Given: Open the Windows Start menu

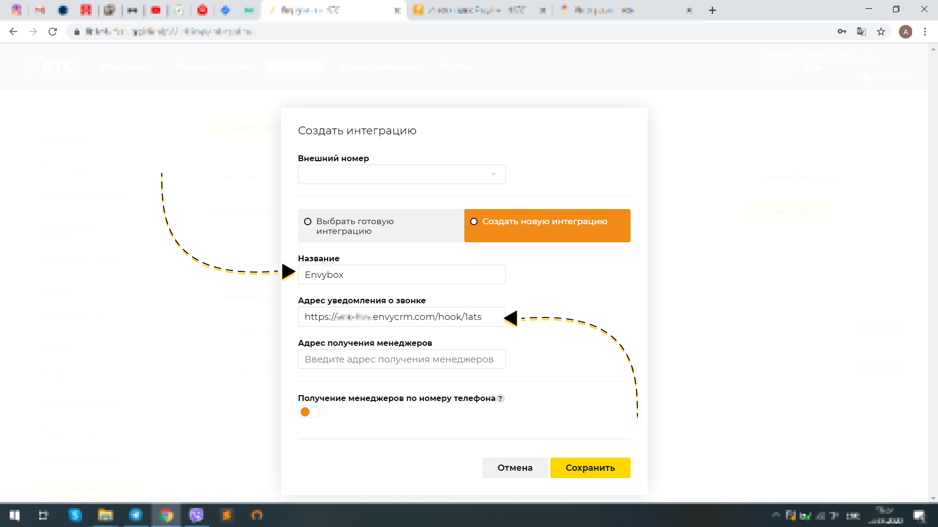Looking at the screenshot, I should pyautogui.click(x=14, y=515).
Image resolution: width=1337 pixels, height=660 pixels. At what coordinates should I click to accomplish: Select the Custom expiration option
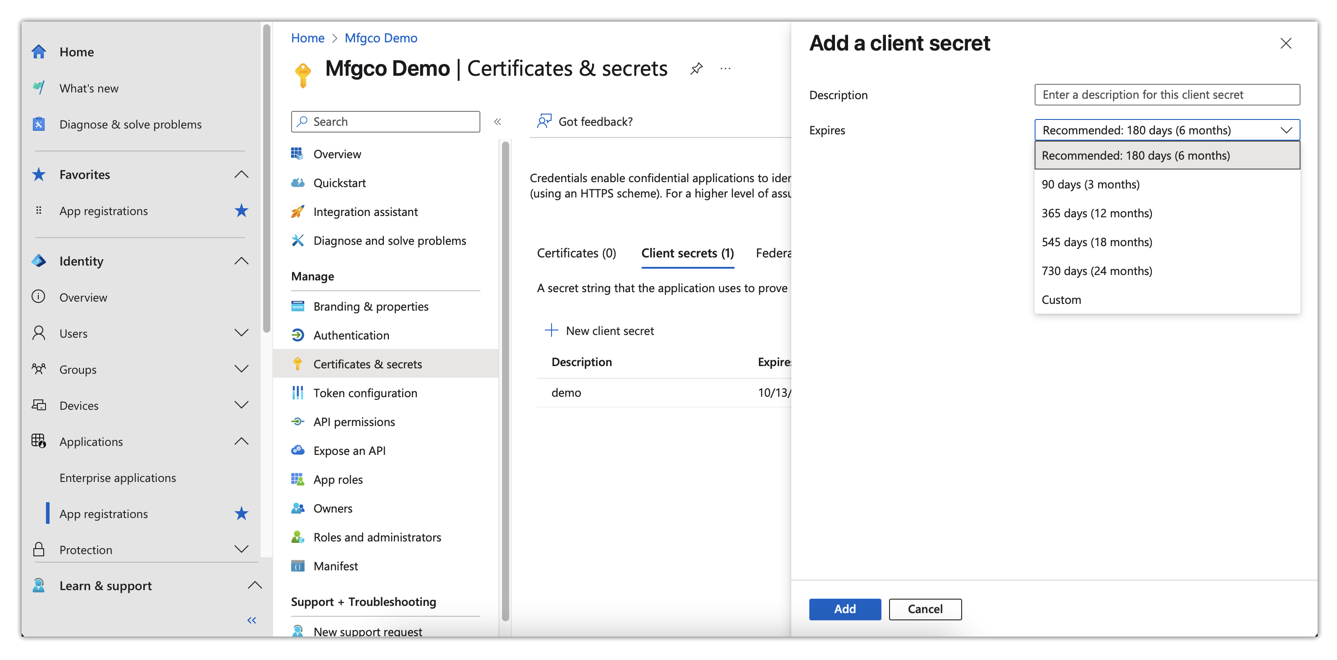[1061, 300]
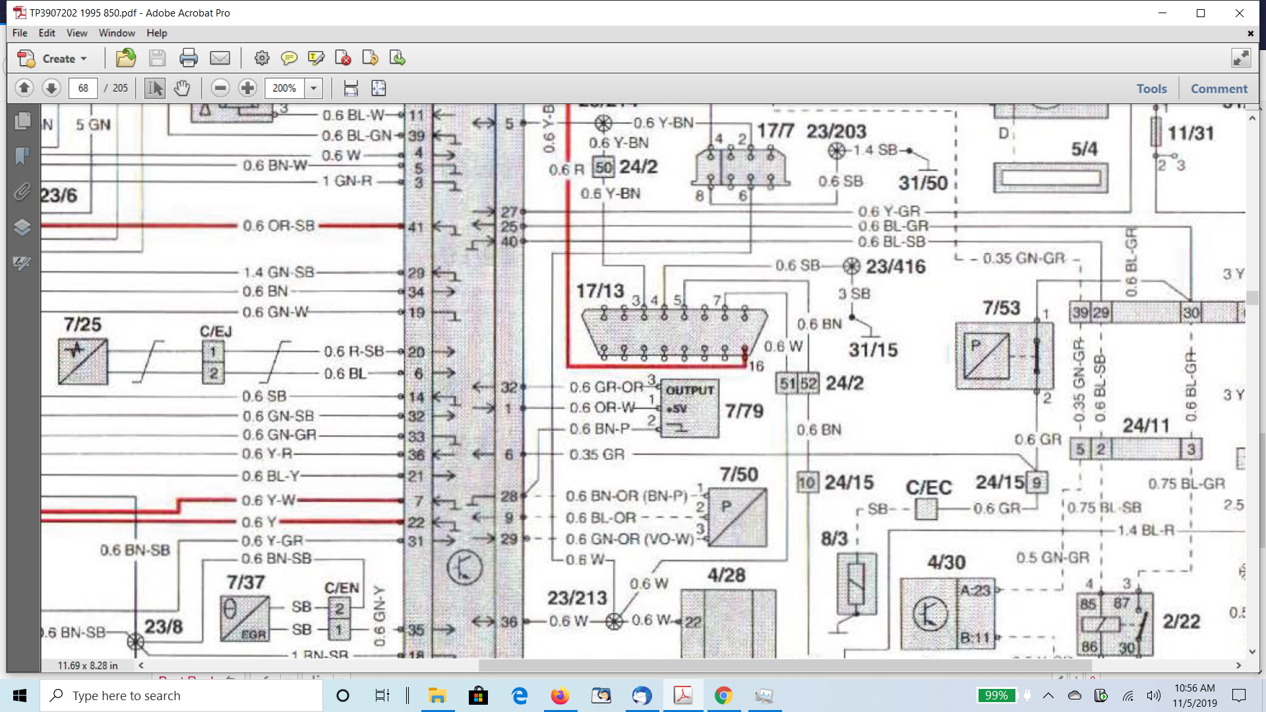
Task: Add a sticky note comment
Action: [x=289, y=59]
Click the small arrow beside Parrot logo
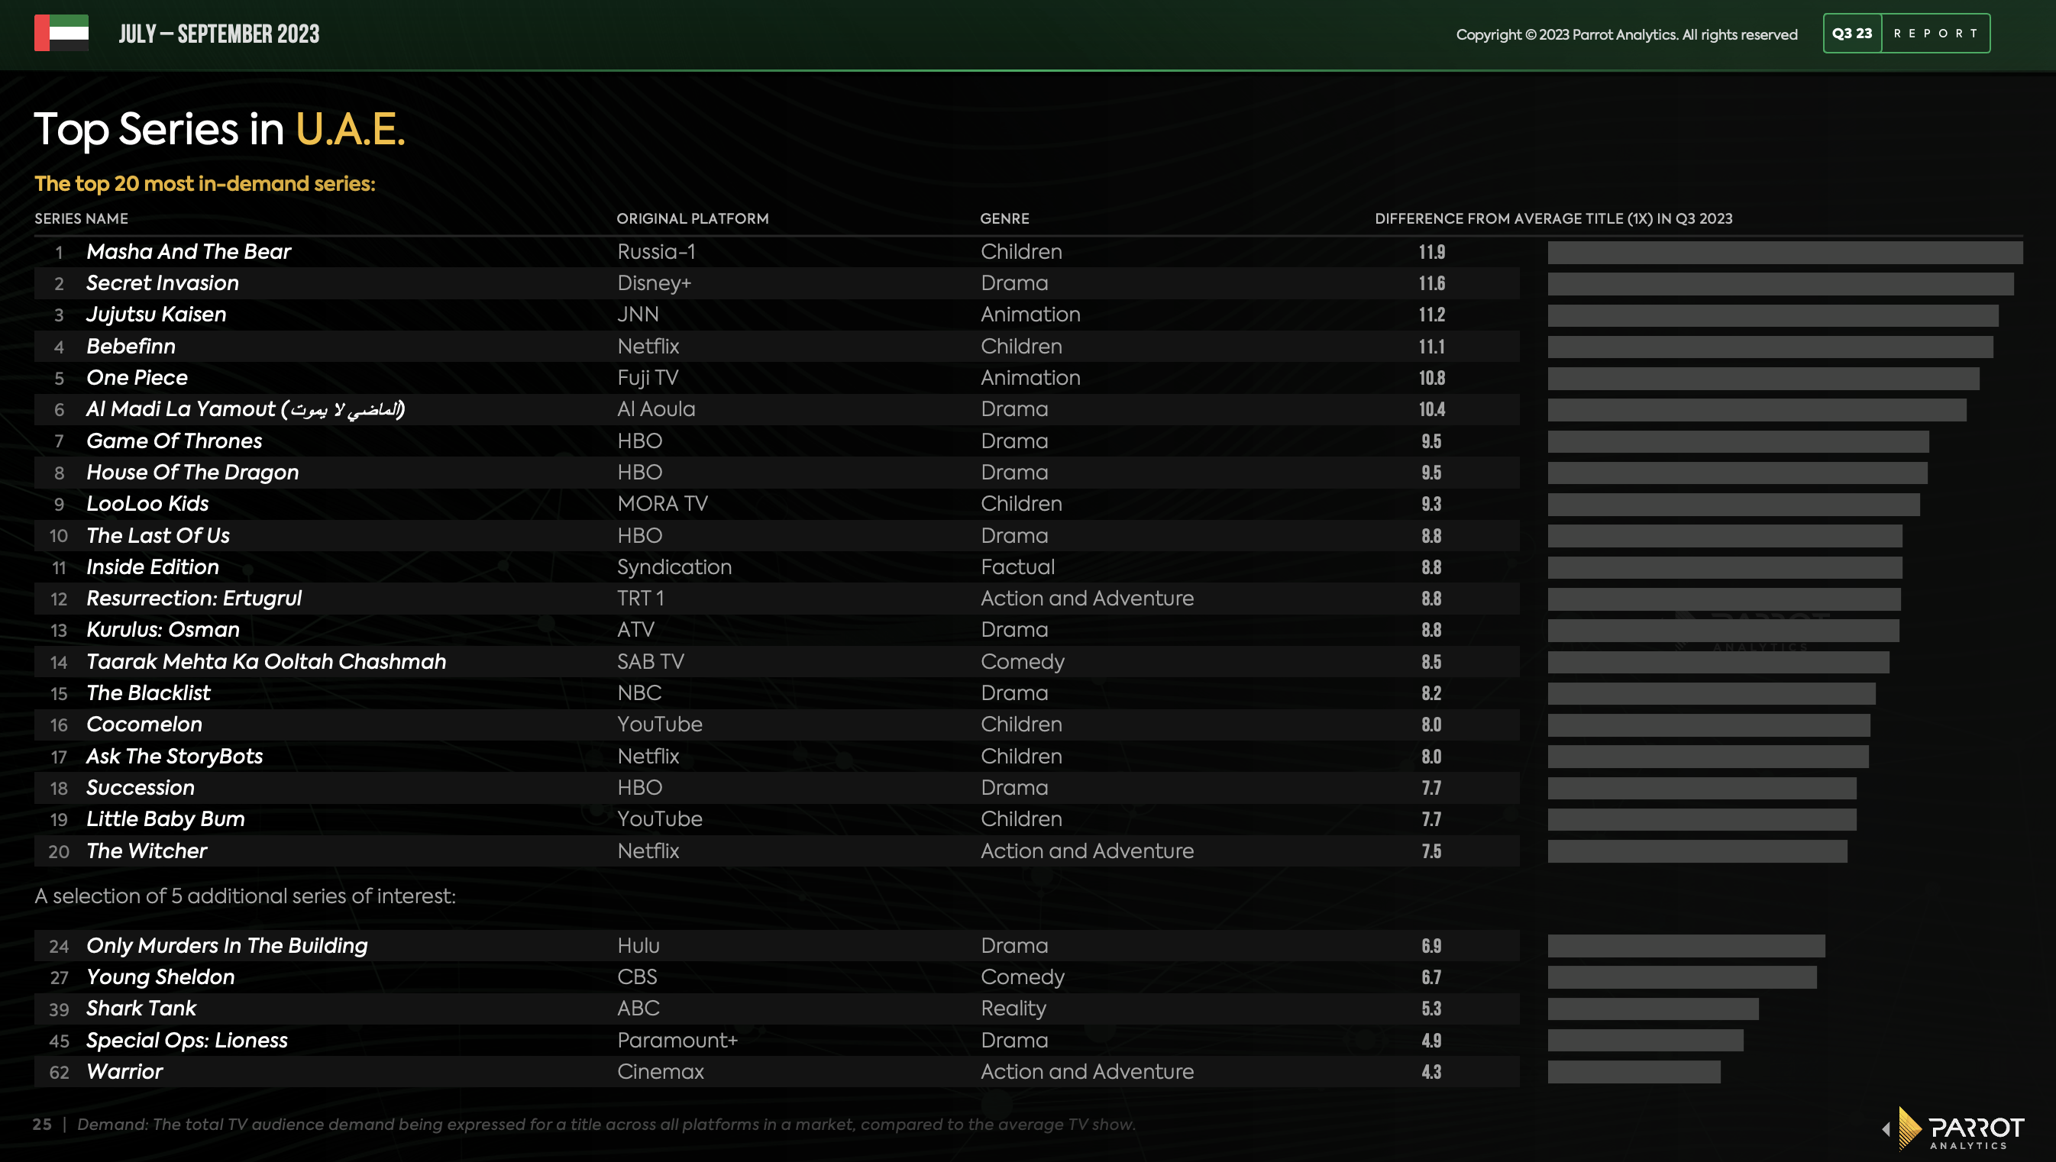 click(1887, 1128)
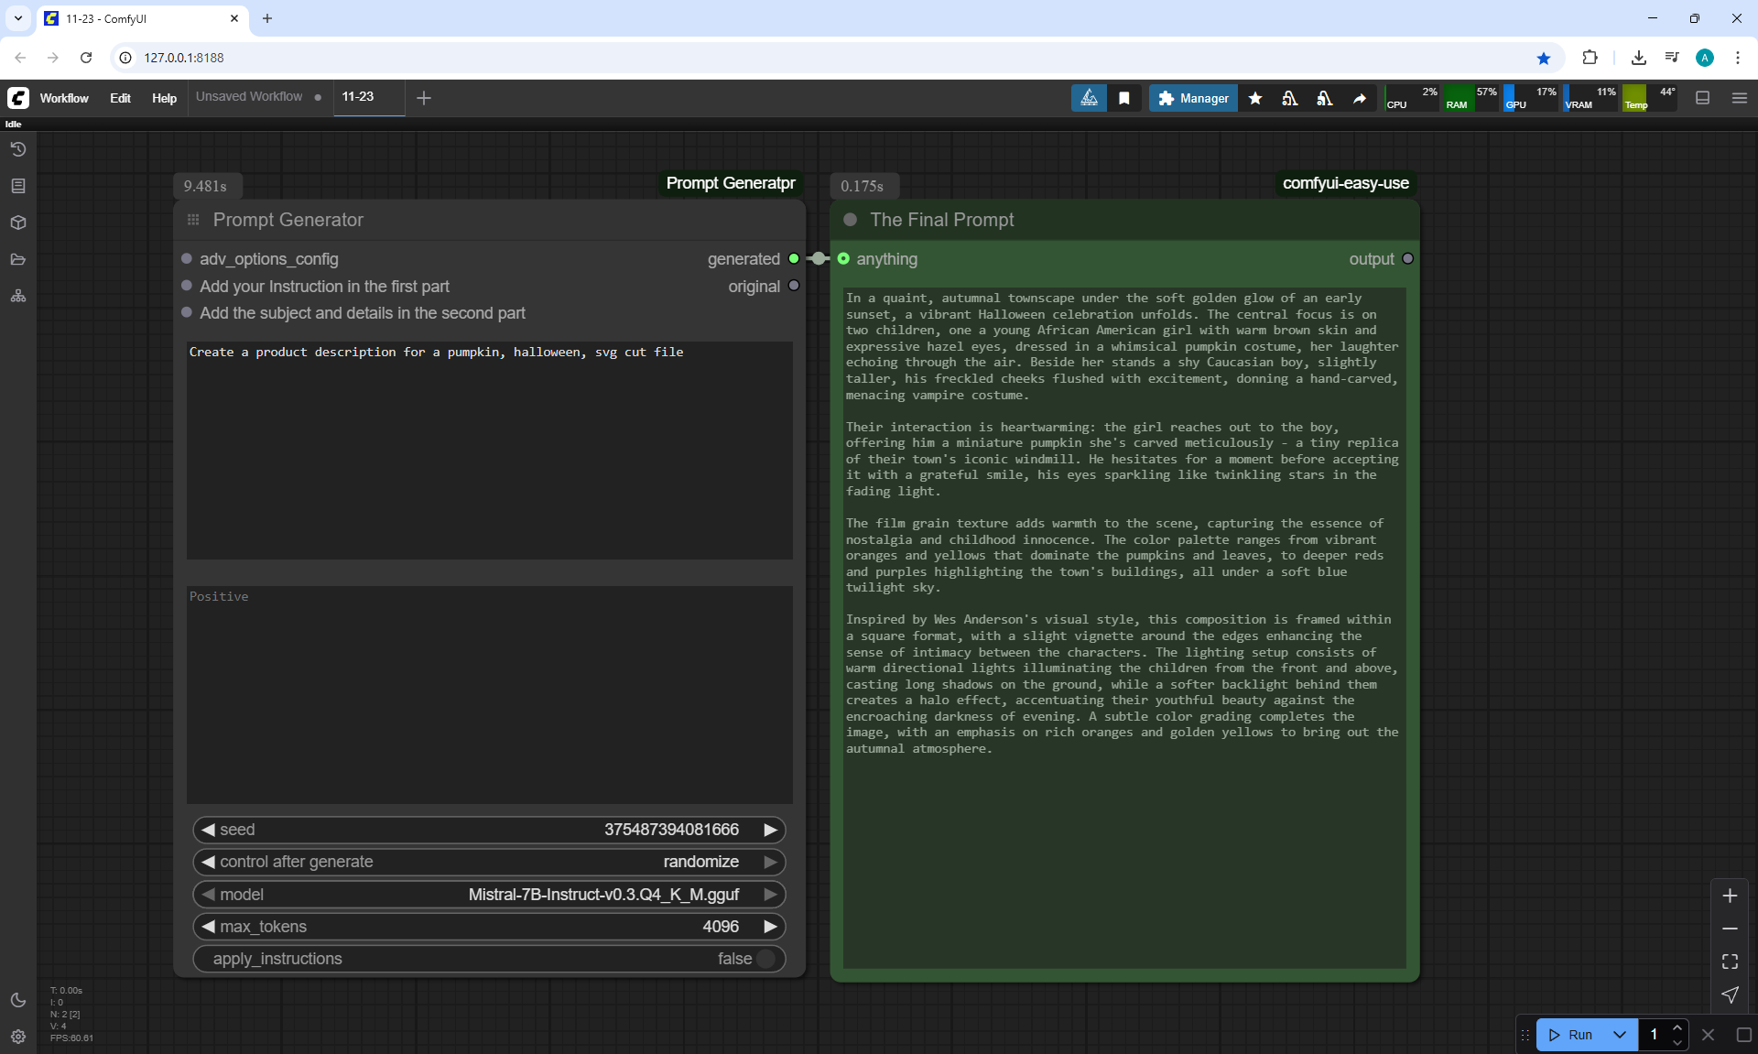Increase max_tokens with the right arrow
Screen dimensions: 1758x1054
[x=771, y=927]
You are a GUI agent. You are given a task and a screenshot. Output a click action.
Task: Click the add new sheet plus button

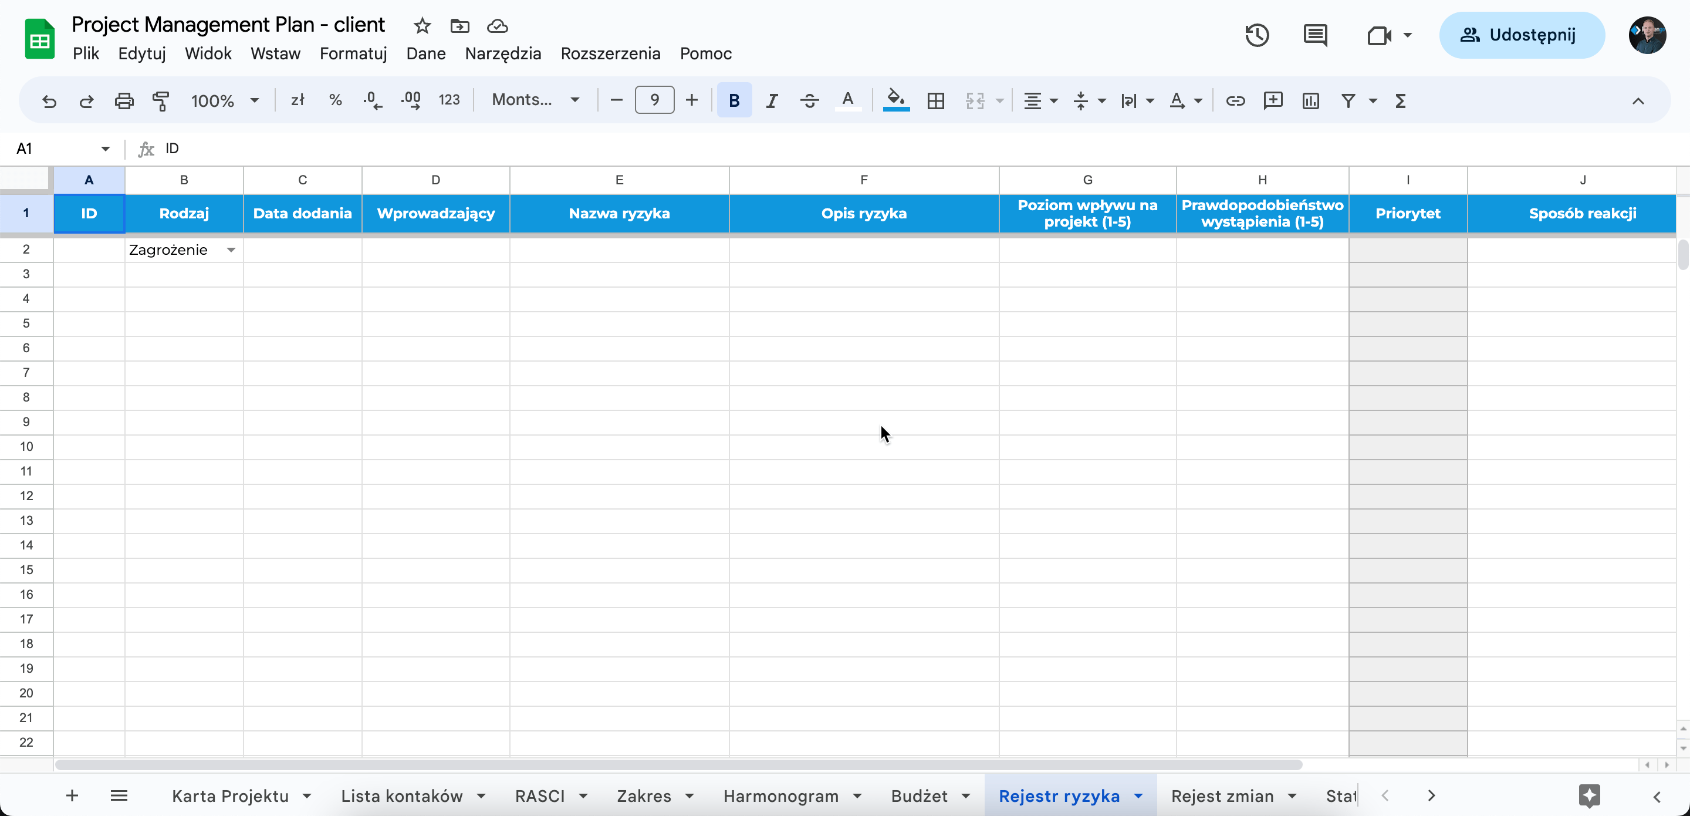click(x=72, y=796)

About this task: All that is needed is an exact copy of the lines from the line with "Click the small arrow beside Parrot logo" through the end of the listing, both ends included, with no pictures.

Exercise answer:
Click the small arrow beside Parrot logo
 click(1887, 1128)
Increase max_tokens with the right arrow
Screen dimensions: 1758x1054
[x=771, y=927]
You are a GUI agent. You are given a task and a screenshot. Output a click action.
Task: Click the add new sheet plus button

click(x=72, y=796)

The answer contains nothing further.